Amon Dull II : Live In London

Amon Düül II Live in London: Amon Düül II: Amazon.fr: Musique

Des hordes de chevelus débraillés envahissent les rues, des clochards célestes priant pour la paix sur fond d’arpèges voluptueux. Dans les communautés formées par ces idéalistes, on imagine une nouvelle société, on maudit la guerre du Vietnam, et on ouvre son esprit à grand coups de psychotropes.

Non, vous n’êtes pas à San Francisco, mais en Allemagne. Là plus qu’ailleurs, le flower power a sonné comme un hymne  salvateur. Les jeunes ne veulent pas revivre le cauchemar qu’ont connu leurs ainés, et exorcisent ce traumatisme dans une musique ultra moderne ou hallucinée. Sous le regard amusé des anglo saxon, la scène teutonne s’épanouit en deux camps.

Le premier, fasciné par les possibilités des studios et gadgets éléctroniques modernes , crée une musique froide et ultra moderne. C’est la naissance de la musique électronique, qui permet à Kraftwerk de dépeindre un urbanisme ultramoderne. Tangerine dream préfère se servir de l’électronique pour tisser des décors sonores fascinants, des ambiances froides et rêveuses. La scène qu’il représente n’a plus grand-chose à voir avec le rock, ses musiciens refusant d’être rapprochés de ce symbole du passé.

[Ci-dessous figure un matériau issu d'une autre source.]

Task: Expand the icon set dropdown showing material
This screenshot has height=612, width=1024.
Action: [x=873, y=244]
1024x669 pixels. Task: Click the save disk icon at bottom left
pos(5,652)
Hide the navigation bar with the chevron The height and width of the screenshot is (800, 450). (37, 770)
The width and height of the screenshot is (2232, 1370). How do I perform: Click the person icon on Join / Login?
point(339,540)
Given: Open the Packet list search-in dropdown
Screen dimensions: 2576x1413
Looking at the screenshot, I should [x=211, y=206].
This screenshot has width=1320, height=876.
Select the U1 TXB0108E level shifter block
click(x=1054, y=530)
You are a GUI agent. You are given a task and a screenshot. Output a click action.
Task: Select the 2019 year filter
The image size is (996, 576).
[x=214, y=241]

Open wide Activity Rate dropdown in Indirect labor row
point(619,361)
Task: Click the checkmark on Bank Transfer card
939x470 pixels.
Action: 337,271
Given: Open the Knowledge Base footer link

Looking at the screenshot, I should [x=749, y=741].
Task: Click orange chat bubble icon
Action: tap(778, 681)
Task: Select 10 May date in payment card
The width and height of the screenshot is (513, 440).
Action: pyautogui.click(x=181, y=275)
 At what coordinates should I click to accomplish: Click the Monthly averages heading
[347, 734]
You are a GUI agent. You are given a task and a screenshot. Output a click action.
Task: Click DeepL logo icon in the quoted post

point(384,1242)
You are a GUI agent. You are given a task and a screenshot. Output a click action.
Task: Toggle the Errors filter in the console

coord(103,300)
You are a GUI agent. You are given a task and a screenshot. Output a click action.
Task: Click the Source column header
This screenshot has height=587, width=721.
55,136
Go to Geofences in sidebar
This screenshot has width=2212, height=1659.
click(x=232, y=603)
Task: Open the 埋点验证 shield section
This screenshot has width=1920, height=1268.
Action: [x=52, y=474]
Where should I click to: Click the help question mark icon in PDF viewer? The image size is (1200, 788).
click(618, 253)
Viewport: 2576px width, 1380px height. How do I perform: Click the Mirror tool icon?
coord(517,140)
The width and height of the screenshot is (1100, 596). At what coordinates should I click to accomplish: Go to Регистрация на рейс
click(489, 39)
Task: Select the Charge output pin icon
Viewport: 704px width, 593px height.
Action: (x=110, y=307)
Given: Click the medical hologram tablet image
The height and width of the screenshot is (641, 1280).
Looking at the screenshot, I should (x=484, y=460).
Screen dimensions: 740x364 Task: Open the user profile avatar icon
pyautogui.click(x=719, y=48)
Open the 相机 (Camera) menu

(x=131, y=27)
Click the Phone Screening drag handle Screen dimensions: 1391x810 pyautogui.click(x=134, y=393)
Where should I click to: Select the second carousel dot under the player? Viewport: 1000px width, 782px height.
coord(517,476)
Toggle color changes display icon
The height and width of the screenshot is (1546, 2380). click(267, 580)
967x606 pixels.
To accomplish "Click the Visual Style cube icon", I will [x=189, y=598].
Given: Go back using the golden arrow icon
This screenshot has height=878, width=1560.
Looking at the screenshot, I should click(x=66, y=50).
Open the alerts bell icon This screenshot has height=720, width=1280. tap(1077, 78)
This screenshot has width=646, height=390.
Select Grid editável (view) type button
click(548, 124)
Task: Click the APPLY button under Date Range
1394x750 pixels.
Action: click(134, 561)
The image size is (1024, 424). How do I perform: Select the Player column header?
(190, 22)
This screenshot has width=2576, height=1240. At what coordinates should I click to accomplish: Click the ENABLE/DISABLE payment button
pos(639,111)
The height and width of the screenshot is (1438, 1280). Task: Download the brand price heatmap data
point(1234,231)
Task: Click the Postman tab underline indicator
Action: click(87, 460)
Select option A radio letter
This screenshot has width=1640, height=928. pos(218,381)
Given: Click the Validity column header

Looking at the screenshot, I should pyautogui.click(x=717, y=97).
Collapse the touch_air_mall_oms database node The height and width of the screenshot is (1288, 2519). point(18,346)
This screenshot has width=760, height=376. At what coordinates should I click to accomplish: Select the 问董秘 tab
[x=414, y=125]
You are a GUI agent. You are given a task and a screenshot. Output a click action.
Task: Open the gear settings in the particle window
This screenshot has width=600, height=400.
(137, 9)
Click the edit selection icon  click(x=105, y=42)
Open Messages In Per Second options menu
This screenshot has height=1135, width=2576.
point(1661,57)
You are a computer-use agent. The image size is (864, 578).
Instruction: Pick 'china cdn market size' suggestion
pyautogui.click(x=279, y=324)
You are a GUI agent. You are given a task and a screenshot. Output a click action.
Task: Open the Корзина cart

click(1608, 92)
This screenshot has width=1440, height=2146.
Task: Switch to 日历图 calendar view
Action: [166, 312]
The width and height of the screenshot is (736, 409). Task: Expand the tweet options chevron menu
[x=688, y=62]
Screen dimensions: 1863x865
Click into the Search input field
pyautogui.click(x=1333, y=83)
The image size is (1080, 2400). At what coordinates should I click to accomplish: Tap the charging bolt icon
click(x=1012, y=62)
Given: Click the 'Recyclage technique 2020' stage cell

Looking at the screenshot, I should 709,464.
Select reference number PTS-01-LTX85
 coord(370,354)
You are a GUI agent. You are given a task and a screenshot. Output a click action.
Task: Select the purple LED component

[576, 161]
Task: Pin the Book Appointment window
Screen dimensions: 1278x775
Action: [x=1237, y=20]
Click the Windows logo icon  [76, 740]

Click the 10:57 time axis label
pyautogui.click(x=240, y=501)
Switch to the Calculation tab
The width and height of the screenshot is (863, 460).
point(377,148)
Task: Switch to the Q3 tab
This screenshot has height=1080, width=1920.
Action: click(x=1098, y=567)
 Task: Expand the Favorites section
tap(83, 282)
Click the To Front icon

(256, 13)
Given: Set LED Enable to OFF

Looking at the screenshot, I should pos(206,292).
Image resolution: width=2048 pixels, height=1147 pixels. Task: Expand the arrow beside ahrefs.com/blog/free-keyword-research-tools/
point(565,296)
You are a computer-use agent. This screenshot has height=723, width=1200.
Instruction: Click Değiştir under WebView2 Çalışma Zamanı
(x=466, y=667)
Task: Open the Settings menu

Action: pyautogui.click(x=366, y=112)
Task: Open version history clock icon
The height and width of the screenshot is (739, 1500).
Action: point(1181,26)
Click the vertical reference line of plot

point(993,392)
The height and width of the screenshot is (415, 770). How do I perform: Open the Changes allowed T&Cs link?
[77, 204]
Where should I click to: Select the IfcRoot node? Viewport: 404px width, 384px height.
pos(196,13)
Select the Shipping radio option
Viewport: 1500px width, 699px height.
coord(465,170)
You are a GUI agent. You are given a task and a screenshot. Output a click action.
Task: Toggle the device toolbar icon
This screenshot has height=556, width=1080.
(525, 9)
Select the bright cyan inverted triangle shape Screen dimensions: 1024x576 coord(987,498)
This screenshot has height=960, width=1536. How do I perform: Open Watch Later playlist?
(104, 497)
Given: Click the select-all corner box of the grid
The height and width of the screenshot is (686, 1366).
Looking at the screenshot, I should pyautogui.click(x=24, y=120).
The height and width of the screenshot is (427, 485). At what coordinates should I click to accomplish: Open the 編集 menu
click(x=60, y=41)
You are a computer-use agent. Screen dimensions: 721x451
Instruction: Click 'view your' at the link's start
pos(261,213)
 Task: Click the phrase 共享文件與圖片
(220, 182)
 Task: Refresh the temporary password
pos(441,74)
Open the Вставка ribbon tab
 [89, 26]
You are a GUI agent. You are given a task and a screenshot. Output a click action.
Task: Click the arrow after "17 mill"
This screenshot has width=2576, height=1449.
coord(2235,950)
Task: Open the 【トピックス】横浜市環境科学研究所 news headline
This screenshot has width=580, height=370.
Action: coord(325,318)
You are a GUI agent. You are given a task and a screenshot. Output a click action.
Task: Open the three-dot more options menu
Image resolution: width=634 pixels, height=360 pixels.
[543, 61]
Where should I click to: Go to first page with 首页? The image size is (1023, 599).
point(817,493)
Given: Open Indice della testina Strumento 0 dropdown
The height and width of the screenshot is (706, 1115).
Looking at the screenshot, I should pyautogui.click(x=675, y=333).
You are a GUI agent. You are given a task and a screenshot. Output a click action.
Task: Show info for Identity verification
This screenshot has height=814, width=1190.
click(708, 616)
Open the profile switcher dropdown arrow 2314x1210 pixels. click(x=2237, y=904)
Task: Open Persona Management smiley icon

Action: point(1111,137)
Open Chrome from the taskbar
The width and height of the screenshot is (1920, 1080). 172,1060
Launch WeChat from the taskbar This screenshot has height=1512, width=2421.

Heureusement, une autre tendance se dessine, plus proche des essais space rock de Pink Floyd. Amon Dull est le plus grand symbole de cette tendance. Le groupe fait partie de ces réunions d’idéalistes qui envahissent le pays, et passe des heures à jouer sous l’influence de la pillule des merry prankers.

La communauté est surtout tiraillée entre les convictions de ses gauchistes les plus violents, et les ambitions artistiques qu’elle porte. Dans cette réunion d’idéalistes, on veut prôner la mort du grand capital, et une union des peuples pour mettre fin aux conflits étatiques. Une part de ces musiciens s’en va donc mettre son talent au service de Frank Zappa. 

A l’époque, le moustachu est vu par certains comme un leader révolutionnaire, ces textes servant de poil à gratter pour une société américaine bigote et consumériste. Mais Zappa méprise ces activistes de salon, cette « peace corps » , comme il l’appelle dans un de ses titres phare. Pour lui, le mouvement hippie n’est qu’une mode que sa génération suit aveuglément, un nouvel obscurantisme. Rejetés par leur héros , les musiciens déserteurs produiront une série de disques ignorés , pendant que ceux qu’ils ont abandonnés forment Amon Dull II.

De ses origines hippie , Amon Dull II a gardé son goût pour la débrouille, qui le mène à produire ses premiers disques seul. Sorti en 1969 , Phallus Dei souffre d’une production brouillonne, mais laisse tout de même deviner une inventivité, qui ferait passer Pink Floyd pour un mauvais groupe de blues.

Les allemands apprennent vite et, à peine un an après leur premier essai, ils sortent le délirant Yeti. Ce disque rend littéralement le rock progressif au peuple. Alors que les anglais sont partis dans des démonstrations virtuoses un peu pompeuses , Amon Dull se contente de jammer jusqu’à atteindre des contrées délirantes. Cette spontanéité hypnotique n’atteint son apogée que sur l’album suivant , tanz der lemming , où la production parfaite restitue magnifiquement le grand trip musical du collectif.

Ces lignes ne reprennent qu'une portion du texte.